YOUR INSTRUCTIONS: The output must start at the line containing "You are a GUI" in the records below and stop at the last line, matching each line exactly and leaving out every picture.

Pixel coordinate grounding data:
*** Begin section ***

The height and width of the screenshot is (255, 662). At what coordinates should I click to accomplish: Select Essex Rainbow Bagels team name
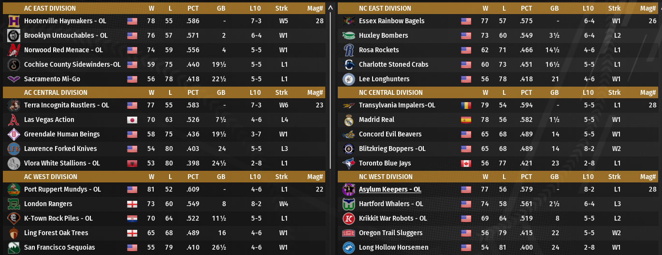click(391, 21)
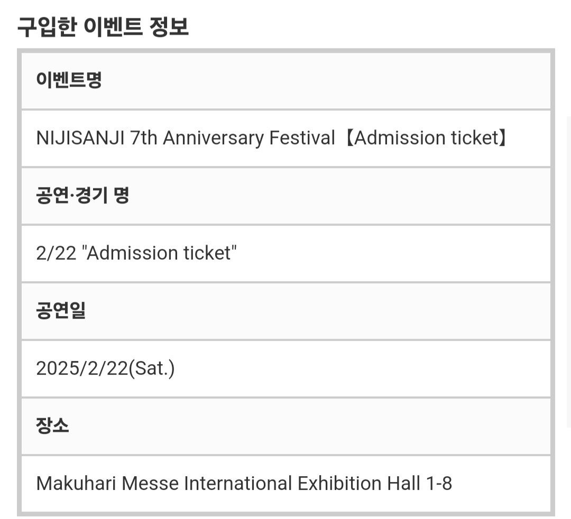The image size is (571, 519).
Task: Click Makuhari Messe in the venue row
Action: coord(107,484)
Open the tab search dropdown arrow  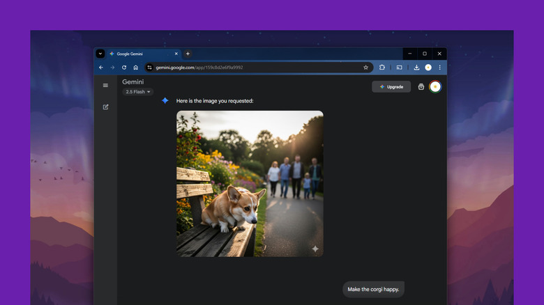click(x=100, y=54)
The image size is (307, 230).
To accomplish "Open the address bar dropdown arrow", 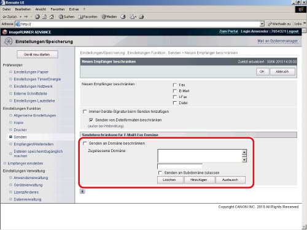I will tap(262, 24).
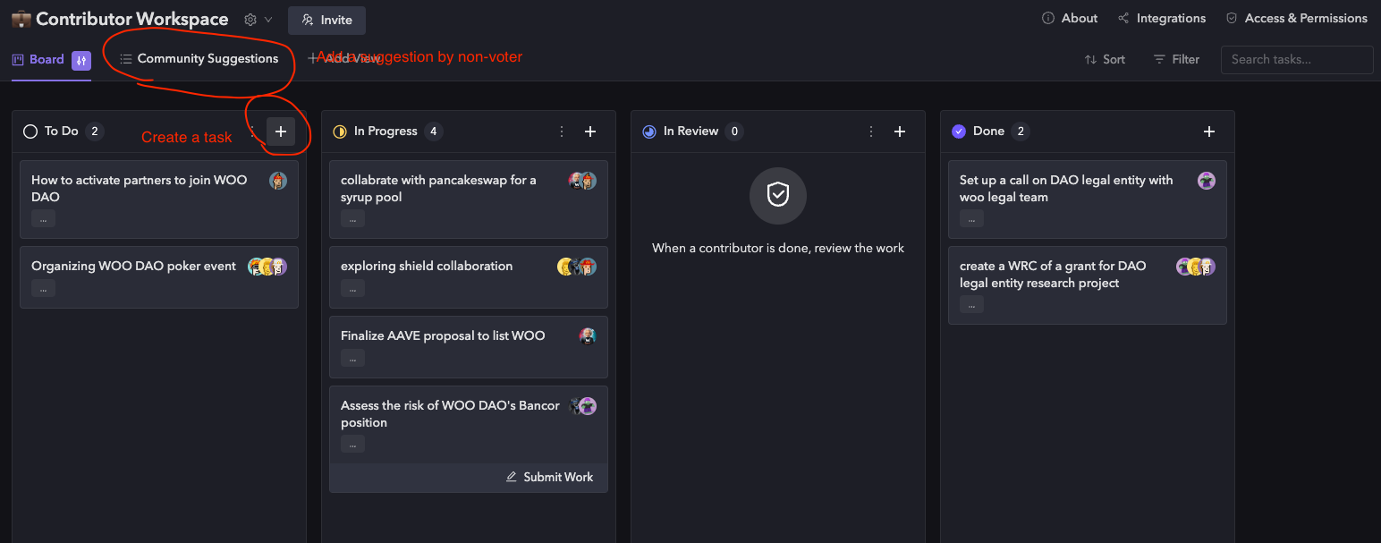Select the Board view tab
Viewport: 1381px width, 543px height.
[x=38, y=60]
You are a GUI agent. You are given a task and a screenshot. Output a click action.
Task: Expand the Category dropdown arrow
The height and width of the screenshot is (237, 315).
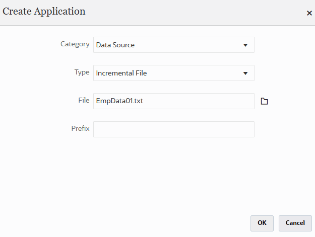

*** End section ***

TASK RESPONSE:
You are a GUI agent. You are given a task and a screenshot. Output a click action.
Task: Expand the Category dropdown arrow
The height and width of the screenshot is (237, 315).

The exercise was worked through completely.